Finanzierung & Leasing

Finanzierung & Leasing - ein Vergleich

Welche Zahlungsart ist besser? Finanzierung oder Leasing? mobile.de beleuchtet Vor- und Nachteile.

In der Krise ist der Kunde oftmals König: Häufig versuchen Autohersteller, mit attraktiven Finanzierungsangeboten ihren derzeit schleppenden Neuwagen-Absatz zu fördern. Es kann sich also durchaus lohnen, einen günstigen Autokredit bei einer Herstellerbank oder einem freien Autofinanzierer aufzunehmen und zugleich das angesparte Geld zu einem höheren Zinssatz bei der Hausbank anzulegen.

Aber: Wer als Barzahler im Autohaus auftritt, kann in der Regel einen größeren Preisnachlass heraushandeln als derjenige, der bei der konzerneigenen Autobank einen Kredit aufnimmt. Also bei der Hausbank nach den Kosten für einen Privatkredit nachfragen und sich zwischen einem relativ günstigen Zins und einem Rabatt entscheiden.

Ausschlaggebend ist in jedem Fall der effektive Jahreszins. Denn in ihm sind alle bei einem Kredit anfallenden Kosten, vor allem also Zinsen, aber auch Bearbeitungsgebühren enthalten. Anders als der Nominalzins ermöglicht der Effektivzins einen zuverlässigen Preisvergleich.

Grundsätzlich unterscheiden sich Finanzierung und Leasing dadurch, dass das Auto bei einer Finanzierung am Ende dem Kreditnehmer gehört. Mit seinen Raten bezahlt er den Kaufpreis sowie die Zinsen ab. Der Leasingnehmer hingegen „mietet“ das Auto nur und zahlt lediglich für dessen Nutzung und den Wertverlust. Am Ende der Laufzeit muss er das Fahrzeug zurückgeben bzw. kann es gegen eine Extra-Zahlung kaufen. Das hat Auswirkungen auf die Raten: Diese liegen bei der Finanzierung naturgemäß höher als beim Leasing.

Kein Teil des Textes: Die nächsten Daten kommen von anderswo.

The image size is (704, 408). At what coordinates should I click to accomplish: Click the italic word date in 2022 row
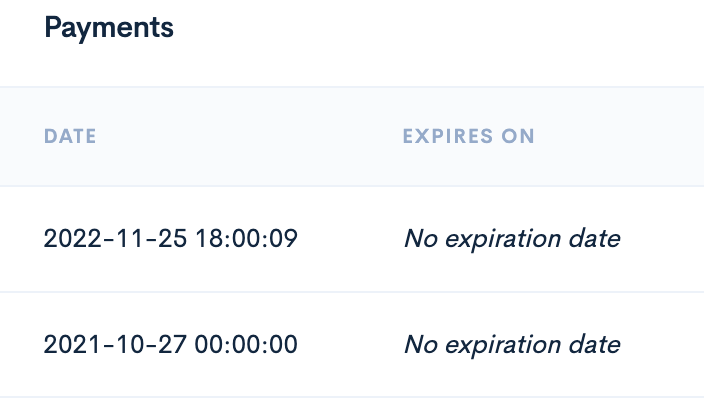click(595, 238)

Bei der Rückgabe eines geleasten Fahrzeugs kann es darüber hinaus zu Sonderkosten kommen. Je nachdem, welche Leasingform gewählt wurde – Restwert- oder Kilometerabrechnung –, verlangt der Leasinggeber einen zusätzlichen Obolus, wenn Beschädigungen den Wiederverkaufswert schmälern oder die Laufleistung höher als vorher vereinbart ist.

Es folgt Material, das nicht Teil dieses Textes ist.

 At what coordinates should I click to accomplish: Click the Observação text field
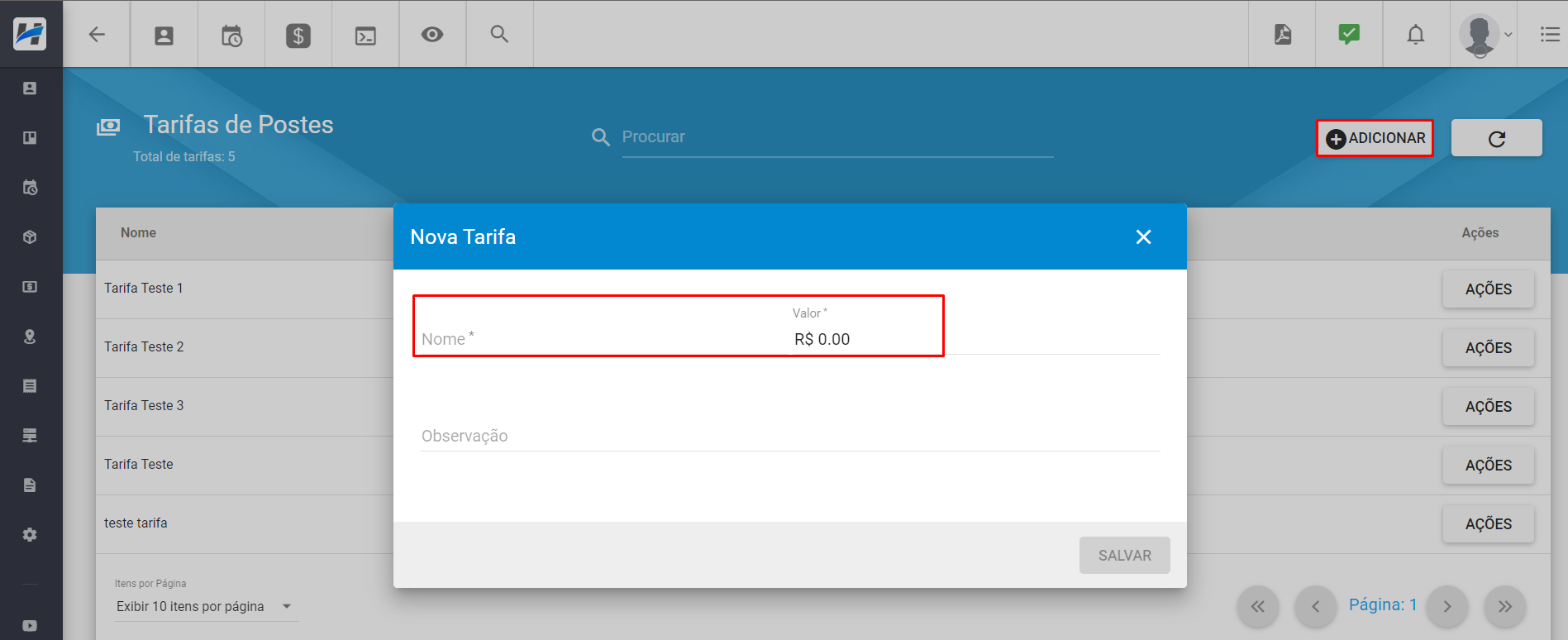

Es gibt aber auch eine Mischform zwischen beiden Finanzierungsarten: die so genannte Drei-Wege-Finanzierung (auch: Ballonkredit). Zunächst liegen die Raten ähnlich niedrig wie beim Leasing. Am Ende der Laufzeit ist jedoch eine höhere, bei Vertragsschluss vereinbarte Schlussrate fällig.

Diese kann entweder in bar beglichen oder über einen weiteren Kredit finanziert werden. Unter dem Strich ist die Drei-Wege-Finanzierung teurer als ein klassischer Autokredit, bietet jedoch mehr Flexibilität.

Eine Anzahlung (bei Leasing oft Sonderzahlung genannt) ist in jedem Fall sinnvoll. Denn sie drückt das Niveau der monatlichen Raten. Meist werden 20 Prozent des Fahrzeugwerts als Anzahlung kalkuliert oder der Gebrauchte dafür in Zahlung genommen. Eine Restschuldversicherung abzuschließen kann ebenfalls empfehlenswert sein: Sie übernimmt bei Arbeitsunfähigkeit, Arbeitslosigkeit oder Tod die noch fälligen Kreditraten, erhöht aber andererseits die monatliche Rate um bis zu 20 Euro.